Rule number one. No small talk or additional information with Nancy. A sharp look from her was followed by sharper retort that curriculum was not media. Thrown, I answered that I’d sent this type material several times. For years, in fact. I received it that way as well. It took a few minutes to convince her that we were indeed talking about the same thing: bound, printed material. She then proceeded to the questions regarding hazardous or fragile contents, firearms and the like. My children, sensing tension, decided to start talking. “What’s media mail, Mom?” my younger asked.
Rule number two. Don’t talk to Nancy about post office regulations of past or present. I answered my son, referring to the book rate designation of the past. “There was never a book rate,” interrupted Nancy. After a brief, stunned silence, I quietly returned that indeed there had been — I’d mailed many a book that way. From there, the conversation became bizarre. A tirade followed, a litany of items people attempted to mail via book rate (yes, she used the term freely at this point), including coats and car parts. She became combative, even starting in on homeschooling as well as postal crimes of the past. I used a tactic I’ve generally reserved for my younger son: I told her we needed to end this conversation, as it didn’t seem to be very productive. She harrumphed. We left.
As the fates would have it, I was to require counter service a few other times over the next few months. Once, my automated friend was out of service. Another time, I needed another media mail transaction mediated by a human. Each time, I found myself with Nancy. Even without any confrontational postal exchanges, I found myself sweaty and tense approaching the counter, bracing myself and using as few words as possible. Until last Saturday and the Very Important Envelope. I rarely have Very Important Envelopes to mail, and this was the first required certified mail and delivery confirmation. I perused the possible forms in the counter cubbies next to the line, choosing one that seemed promising, and approached the counter.
Rule number three. Don’t ask Nancy questions about post office stuff. This seems counterintuitive, since she’s a postal worker and all, but trust me on this one. Nancy rapidly listed what I needed, so I returned to the form area and produced three choices. Two were correct, and with some prompting, she agreed to tell me which two. My additional questions to clarify some details were met with cryptic answers in an annoyed voice, but somehow I made it through with (I hope) the proper documentation required. Somewhere in all this, I ended up mailing a 15 ounce, $15 paperback to Arizona for the $9.61. I’m sure that was above and beyond for the eight days remaining until Christmas, but the transaction occurred without my involvement while I was figuring out the Very Important Envelope’s journey. I briefly questioned Nancy about that and was quickly rebuked. I let it go.
I left fatigued and irritated. As with the other Nancy encounters, I also was a bit shaken, wondering how someone could get through each day with that much hostility and anger. I also left wondering what I can learn about me from Nancy and folks like her. I wonder if those encounters could be spiritual work.
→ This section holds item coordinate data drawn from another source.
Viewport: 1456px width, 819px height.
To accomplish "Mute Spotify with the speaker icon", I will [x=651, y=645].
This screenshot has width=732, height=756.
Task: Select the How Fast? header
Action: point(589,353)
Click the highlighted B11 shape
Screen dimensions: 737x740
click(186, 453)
I can’t change Nancy, but I can change my response to Nancy. Okay, I could also change my post office, but that would be pretty inconvenient. I didn’t exactly enter these encounters with good will and patience, at least not after the first one. I entered tense and ready for conflict. I never swore or treated her disrespectfully, but I was hardly warm and compassionate. And Nancy did not disappoint. I almost wonder if she enjoys seeing customers squirm as their blood pressure rises. So I wonder what would change, at least for me, if I greeted all that vitriol and unhelpfulness with a smile and warm comment. Would she respond by softening? Maybe, but that’s not the main question (although that would be a fine outcome). What matters would be what happened inside me. I just might soften, and I’d likely leave far less shaken, irritated, and fatigued. I might even walk away with a smile, if for nothing else than the knowledge that I’d not allowed another person’s misery to become mine. Certainly, it’s worth a try.